Product articles Flyway Database migrations
Cross-RDBMS Code Quality Reports in…

Cross-RDBMS Code Quality Reports in Flyway

Before you commit your Flyway migration files, you may want to run some automated checks for style or 'code smells'. This article demonstrates how to run basic cross-RDBMS code quality checks using SQL Fluff. We analyze the results in PowerShell to produce reports and analytics on the number or types of issues found.

Guest post

This is a guest post from Phil Factor. Phil Factor (real name withheld to protect the guilty), aka Database Mole, has 30 years of experience with database-intensive applications.

Despite having once been shouted at by a furious Bill Gates at an exhibition in the early 1980s, he has remained resolutely anonymous throughout his career.

He is a regular contributor to Simple Talk and SQLServerCentral.

When you’re initiating a database development of any consequence, one of the first matters that needs to be nailed down hard is that of coding style and standards. Without these, databases can prove very difficult to maintain or extend. Even you, the developer, can sometimes forget the full nature of that ‘very clever code’ you wrote a while back.

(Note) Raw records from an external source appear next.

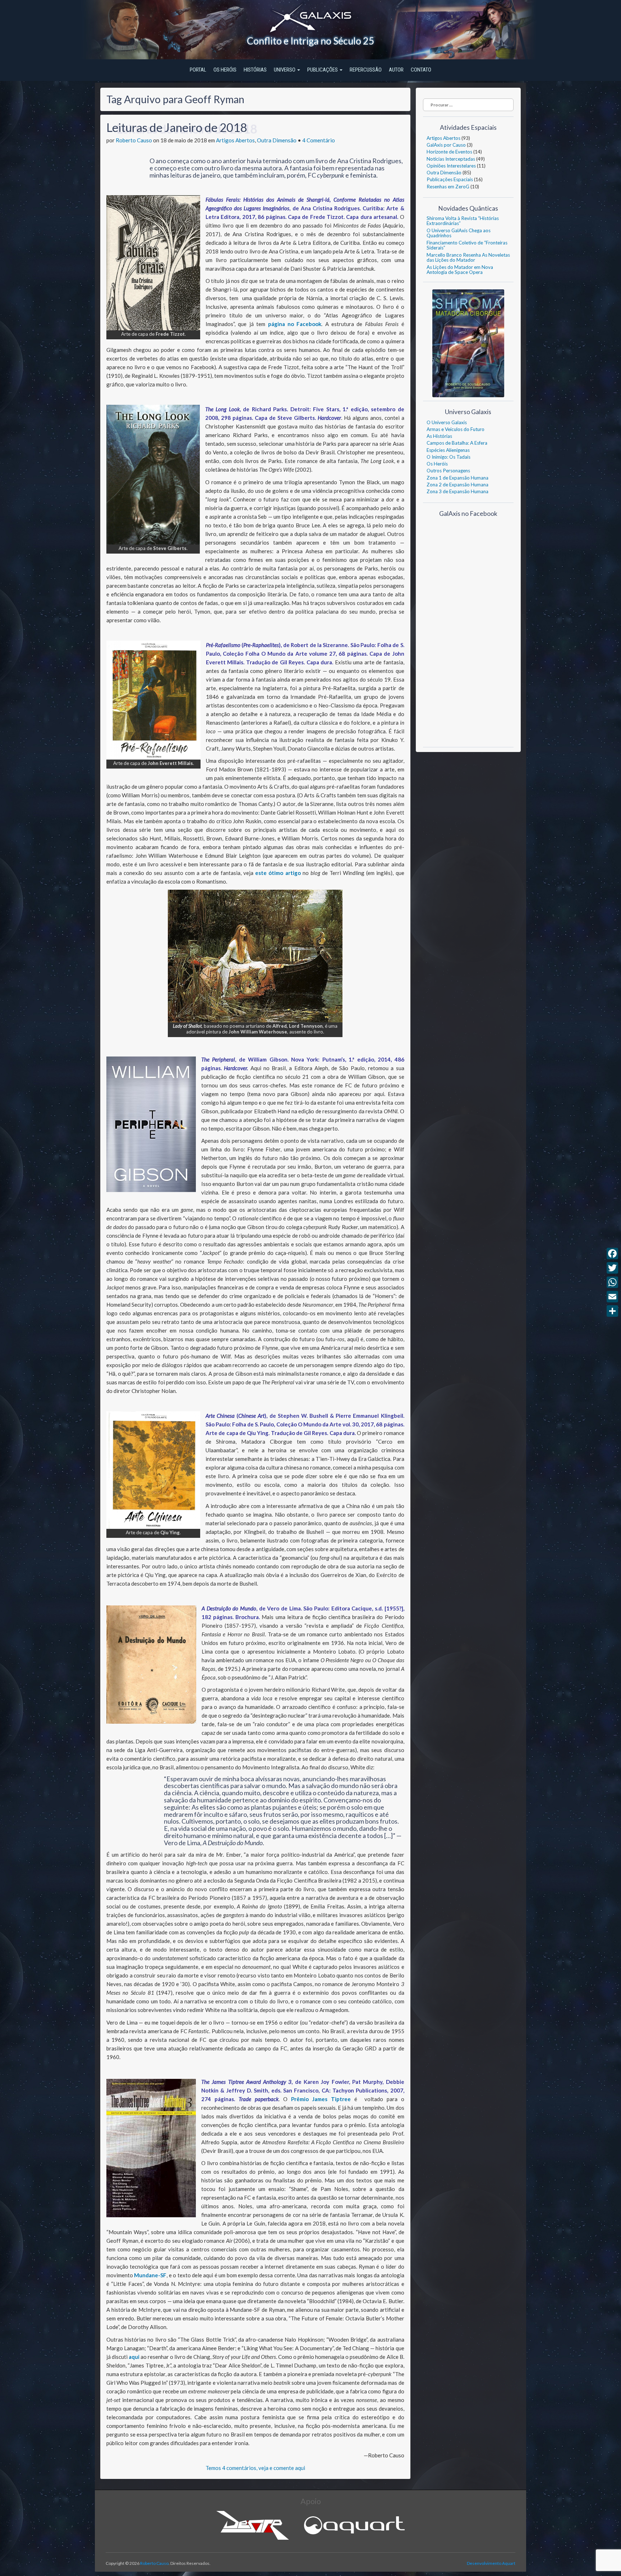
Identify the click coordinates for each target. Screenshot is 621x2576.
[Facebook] (612, 1253)
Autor (396, 70)
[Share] (612, 1311)
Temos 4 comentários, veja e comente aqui (255, 2468)
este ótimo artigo (277, 873)
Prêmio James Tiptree (321, 2099)
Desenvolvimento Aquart (491, 2563)
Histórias (255, 70)
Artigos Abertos (235, 140)
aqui (135, 2356)
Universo (285, 70)
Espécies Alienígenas (448, 450)
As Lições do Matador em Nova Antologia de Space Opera (460, 269)
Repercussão (366, 70)
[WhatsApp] (612, 1282)
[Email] (612, 1296)
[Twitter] (612, 1268)
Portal (198, 70)
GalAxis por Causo (446, 145)
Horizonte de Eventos (449, 152)
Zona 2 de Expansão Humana (457, 484)
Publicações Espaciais (450, 179)
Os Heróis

One should pause for thought, though, before implementing any sort of ‘rules’ on SQL coding style and usage. SQL was originally designed as a language to be as close as possible to spoken English. The idea was that it could be used by any lay person such as a business analyst, or an accountant. A SQL Statement is like a sentence. Programmers brought up on a language such as Python often feel instinctively uncomfortable with real declarative code.

You can, of course, use whitespace to make SQL easier to understand. However, your helpful whitespace additions, when turned into inflexible rules, may help understand some statements but will obscure others. There isn’t, and can never be, a single, ‘correct’ way of laying out SQL, just as there is no single correct way of laying out this text you’re reading.

Even more of a culture-shock to an application programmer is the fact that any SQL declarative code, such as a query, is merely a description of the result wanted, not a precise instruction of how it is carried out. Just as there is no ‘correct’ way of styling SQL, there is no single, correct way of using it, and no hard and fast set of rules that determine what is or isn’t a ‘code smell’

Life is short and is best spent on more creative work than lining up columns and rows in SQL code or scanning line by line through someone’s code looking for ‘smells’. If you find yourself often tapping the space bar, it is time for a career-change. Some SQL Coding tasks must be automated, even when you’re using a text editor or IDE.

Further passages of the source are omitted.